■ WHAT YOU HAVE TO DO ■
Edit the rows below by replacing "GUI agent" with "interface agent" everywhere it occurs, keeping every other character the same.

■ ROWS ■
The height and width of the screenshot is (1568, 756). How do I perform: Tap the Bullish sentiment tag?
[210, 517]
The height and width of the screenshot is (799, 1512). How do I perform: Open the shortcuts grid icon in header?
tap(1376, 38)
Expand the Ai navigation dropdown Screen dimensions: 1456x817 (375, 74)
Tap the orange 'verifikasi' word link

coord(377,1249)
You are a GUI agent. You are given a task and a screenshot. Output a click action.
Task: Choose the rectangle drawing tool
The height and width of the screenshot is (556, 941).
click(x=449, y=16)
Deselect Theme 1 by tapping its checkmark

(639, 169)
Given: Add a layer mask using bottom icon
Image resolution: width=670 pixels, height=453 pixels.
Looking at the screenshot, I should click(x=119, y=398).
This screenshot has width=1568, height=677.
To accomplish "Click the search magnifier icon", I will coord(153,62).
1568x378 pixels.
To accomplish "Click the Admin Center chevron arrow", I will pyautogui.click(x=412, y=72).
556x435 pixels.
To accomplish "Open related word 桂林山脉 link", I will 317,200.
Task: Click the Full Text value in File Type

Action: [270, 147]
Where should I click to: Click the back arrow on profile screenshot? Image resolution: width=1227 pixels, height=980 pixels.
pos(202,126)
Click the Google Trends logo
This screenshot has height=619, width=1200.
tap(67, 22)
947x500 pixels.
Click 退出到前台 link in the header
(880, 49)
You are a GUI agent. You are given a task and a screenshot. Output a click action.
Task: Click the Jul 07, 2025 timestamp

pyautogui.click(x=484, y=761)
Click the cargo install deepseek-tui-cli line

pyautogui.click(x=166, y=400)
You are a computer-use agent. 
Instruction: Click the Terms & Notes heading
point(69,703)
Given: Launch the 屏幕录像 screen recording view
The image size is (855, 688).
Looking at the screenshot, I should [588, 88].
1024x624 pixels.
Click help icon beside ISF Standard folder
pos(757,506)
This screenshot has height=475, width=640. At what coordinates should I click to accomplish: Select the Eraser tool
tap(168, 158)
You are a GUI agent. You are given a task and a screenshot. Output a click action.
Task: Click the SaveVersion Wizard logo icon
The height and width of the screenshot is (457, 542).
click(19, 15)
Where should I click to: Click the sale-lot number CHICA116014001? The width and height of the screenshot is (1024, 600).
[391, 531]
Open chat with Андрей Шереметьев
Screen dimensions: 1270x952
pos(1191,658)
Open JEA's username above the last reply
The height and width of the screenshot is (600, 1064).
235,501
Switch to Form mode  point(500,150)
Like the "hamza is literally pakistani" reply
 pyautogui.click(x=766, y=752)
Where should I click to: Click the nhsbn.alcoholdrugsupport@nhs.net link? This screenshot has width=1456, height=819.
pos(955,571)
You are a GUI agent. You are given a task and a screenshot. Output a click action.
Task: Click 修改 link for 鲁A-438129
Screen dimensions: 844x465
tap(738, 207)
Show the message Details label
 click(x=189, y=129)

■ SOLUTION TO THIS EXERCISE ■
The height and width of the screenshot is (1568, 756). How do I perform: Tap the Bullish sentiment tag?
[210, 517]
The height and width of the screenshot is (799, 1512). How do I perform: Open the shortcuts grid icon in header?
tap(1376, 38)
Expand the Ai navigation dropdown Screen dimensions: 1456x817 (375, 74)
Tap the orange 'verifikasi' word link

coord(377,1249)
You are a interface agent. You are given a task and a screenshot. Output a click action.
Task: Choose the rectangle drawing tool
The height and width of the screenshot is (556, 941).
click(x=449, y=16)
Deselect Theme 1 by tapping its checkmark

(639, 169)
Given: Add a layer mask using bottom icon
Image resolution: width=670 pixels, height=453 pixels.
Looking at the screenshot, I should click(x=119, y=398).
This screenshot has width=1568, height=677.
To accomplish "Click the search magnifier icon", I will coord(153,62).
1568x378 pixels.
To accomplish "Click the Admin Center chevron arrow", I will pyautogui.click(x=412, y=72).
556x435 pixels.
To accomplish "Open related word 桂林山脉 link", I will 317,200.
Task: Click the Full Text value in File Type

Action: [270, 147]
Where should I click to: Click the back arrow on profile screenshot? Image resolution: width=1227 pixels, height=980 pixels.
pos(202,126)
Click the Google Trends logo
This screenshot has height=619, width=1200.
tap(67, 22)
947x500 pixels.
Click 退出到前台 link in the header
(880, 49)
You are a interface agent. You are given a task and a screenshot. Output a click action.
Task: Click the Jul 07, 2025 timestamp

pyautogui.click(x=484, y=761)
Click the cargo install deepseek-tui-cli line

pyautogui.click(x=166, y=400)
You are a computer-use agent. 
Instruction: Click the Terms & Notes heading
point(69,703)
Given: Launch the 屏幕录像 screen recording view
The image size is (855, 688).
Looking at the screenshot, I should [588, 88].
1024x624 pixels.
Click help icon beside ISF Standard folder
pos(757,506)
This screenshot has height=475, width=640. At what coordinates should I click to accomplish: Select the Eraser tool
tap(168, 158)
You are a interface agent. You are given a task and a screenshot. Output a click action.
Task: Click the SaveVersion Wizard logo icon
The height and width of the screenshot is (457, 542).
click(19, 15)
Where should I click to: Click the sale-lot number CHICA116014001? The width and height of the screenshot is (1024, 600).
[391, 531]
Open chat with Андрей Шереметьев
Screen dimensions: 1270x952
pos(1191,658)
Open JEA's username above the last reply
The height and width of the screenshot is (600, 1064).
235,501
Switch to Form mode  point(500,150)
Like the "hamza is literally pakistani" reply
 pyautogui.click(x=766, y=752)
Where should I click to: Click the nhsbn.alcoholdrugsupport@nhs.net link? This screenshot has width=1456, height=819.
pos(955,571)
You are a interface agent. You are given a task and a screenshot. Output a click action.
Task: Click 修改 link for 鲁A-438129
Screen dimensions: 844x465
tap(738, 207)
Show the message Details label
 click(x=189, y=129)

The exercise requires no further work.